Copy the items word for word, starting at the line with "You are a computer-use agent. 774x490 pixels." and ending with the line with "point(136,262)", including both of those lines.

[start of RECORDS TO PROCESS]

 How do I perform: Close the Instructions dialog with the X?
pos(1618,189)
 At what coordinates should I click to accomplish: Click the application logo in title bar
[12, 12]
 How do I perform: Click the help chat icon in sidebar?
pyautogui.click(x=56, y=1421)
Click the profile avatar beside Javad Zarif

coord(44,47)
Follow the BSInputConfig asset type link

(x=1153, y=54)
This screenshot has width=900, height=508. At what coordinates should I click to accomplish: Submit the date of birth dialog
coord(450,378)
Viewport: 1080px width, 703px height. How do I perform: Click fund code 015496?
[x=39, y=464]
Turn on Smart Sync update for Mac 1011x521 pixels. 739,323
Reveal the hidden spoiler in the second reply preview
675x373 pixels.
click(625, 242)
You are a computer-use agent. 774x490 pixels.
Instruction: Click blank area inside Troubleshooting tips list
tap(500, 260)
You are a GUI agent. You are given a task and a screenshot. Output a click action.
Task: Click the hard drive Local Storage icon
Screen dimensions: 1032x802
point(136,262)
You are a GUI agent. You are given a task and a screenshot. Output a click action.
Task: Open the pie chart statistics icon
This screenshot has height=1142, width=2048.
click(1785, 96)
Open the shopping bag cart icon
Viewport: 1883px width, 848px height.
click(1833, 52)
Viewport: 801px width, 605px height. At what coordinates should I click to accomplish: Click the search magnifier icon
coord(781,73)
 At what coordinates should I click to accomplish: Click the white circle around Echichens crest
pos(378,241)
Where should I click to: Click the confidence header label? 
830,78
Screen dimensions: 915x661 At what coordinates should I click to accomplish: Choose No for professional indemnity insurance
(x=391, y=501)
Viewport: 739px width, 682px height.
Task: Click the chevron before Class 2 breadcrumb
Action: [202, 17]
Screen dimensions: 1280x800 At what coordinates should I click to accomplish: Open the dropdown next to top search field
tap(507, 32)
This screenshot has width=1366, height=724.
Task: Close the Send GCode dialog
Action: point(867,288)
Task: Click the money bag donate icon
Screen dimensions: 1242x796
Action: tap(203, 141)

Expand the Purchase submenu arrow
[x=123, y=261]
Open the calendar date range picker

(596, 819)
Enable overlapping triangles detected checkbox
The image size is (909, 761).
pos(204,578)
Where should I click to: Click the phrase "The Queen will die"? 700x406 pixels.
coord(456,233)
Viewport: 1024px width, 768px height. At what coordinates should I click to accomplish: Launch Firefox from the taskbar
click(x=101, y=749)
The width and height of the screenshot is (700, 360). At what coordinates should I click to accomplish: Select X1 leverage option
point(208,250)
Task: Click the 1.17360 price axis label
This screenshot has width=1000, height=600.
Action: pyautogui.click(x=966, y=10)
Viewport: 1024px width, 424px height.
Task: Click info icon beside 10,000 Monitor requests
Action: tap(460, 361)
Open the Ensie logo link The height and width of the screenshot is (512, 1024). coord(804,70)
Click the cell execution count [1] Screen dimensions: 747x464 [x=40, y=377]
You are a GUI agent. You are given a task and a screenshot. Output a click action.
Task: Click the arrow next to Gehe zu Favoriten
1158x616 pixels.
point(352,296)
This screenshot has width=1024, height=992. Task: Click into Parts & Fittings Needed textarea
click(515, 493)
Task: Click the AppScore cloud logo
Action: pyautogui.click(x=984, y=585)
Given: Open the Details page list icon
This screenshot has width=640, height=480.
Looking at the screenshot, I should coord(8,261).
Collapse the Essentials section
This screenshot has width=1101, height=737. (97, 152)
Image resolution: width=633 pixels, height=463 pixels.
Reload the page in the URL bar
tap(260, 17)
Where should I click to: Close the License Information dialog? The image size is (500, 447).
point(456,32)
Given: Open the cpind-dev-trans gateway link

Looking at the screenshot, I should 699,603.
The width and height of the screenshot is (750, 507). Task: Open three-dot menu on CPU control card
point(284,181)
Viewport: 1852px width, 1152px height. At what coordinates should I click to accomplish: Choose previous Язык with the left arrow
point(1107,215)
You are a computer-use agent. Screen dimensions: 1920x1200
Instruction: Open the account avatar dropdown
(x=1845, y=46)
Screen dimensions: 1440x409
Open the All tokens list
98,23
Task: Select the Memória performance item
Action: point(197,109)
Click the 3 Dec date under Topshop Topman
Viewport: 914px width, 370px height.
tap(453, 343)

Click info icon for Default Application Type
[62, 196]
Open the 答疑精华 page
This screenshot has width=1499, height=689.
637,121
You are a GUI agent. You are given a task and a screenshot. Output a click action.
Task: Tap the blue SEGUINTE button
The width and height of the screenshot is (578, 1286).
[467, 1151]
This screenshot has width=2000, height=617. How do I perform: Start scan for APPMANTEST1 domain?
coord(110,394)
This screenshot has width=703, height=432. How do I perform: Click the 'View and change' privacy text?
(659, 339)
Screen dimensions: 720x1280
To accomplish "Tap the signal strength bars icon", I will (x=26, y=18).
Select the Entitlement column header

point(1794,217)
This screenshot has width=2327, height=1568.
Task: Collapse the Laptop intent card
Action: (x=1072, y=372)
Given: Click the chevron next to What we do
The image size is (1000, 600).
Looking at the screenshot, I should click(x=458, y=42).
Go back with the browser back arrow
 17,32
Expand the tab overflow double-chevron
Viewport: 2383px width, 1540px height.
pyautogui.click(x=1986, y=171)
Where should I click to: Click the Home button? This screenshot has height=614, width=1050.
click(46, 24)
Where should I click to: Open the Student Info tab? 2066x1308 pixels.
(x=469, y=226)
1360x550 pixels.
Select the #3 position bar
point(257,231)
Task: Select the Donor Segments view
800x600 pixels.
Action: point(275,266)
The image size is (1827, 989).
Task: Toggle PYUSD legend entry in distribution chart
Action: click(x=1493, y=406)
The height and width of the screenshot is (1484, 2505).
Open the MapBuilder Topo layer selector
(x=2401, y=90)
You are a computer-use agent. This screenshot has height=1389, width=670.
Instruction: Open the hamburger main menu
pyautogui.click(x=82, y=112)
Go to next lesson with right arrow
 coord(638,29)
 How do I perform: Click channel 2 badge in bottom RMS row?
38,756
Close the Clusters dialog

[end of RECORDS TO PROCESS]

• WRITTEN REPLY:
You are a computer-use agent. 774x490 pixels.
Instruction: Click blank area inside Troubleshooting tips list
tap(500, 260)
You are a GUI agent. You are given a task and a screenshot. Output a click action.
Task: Click the hard drive Local Storage icon
Screen dimensions: 1032x802
point(136,262)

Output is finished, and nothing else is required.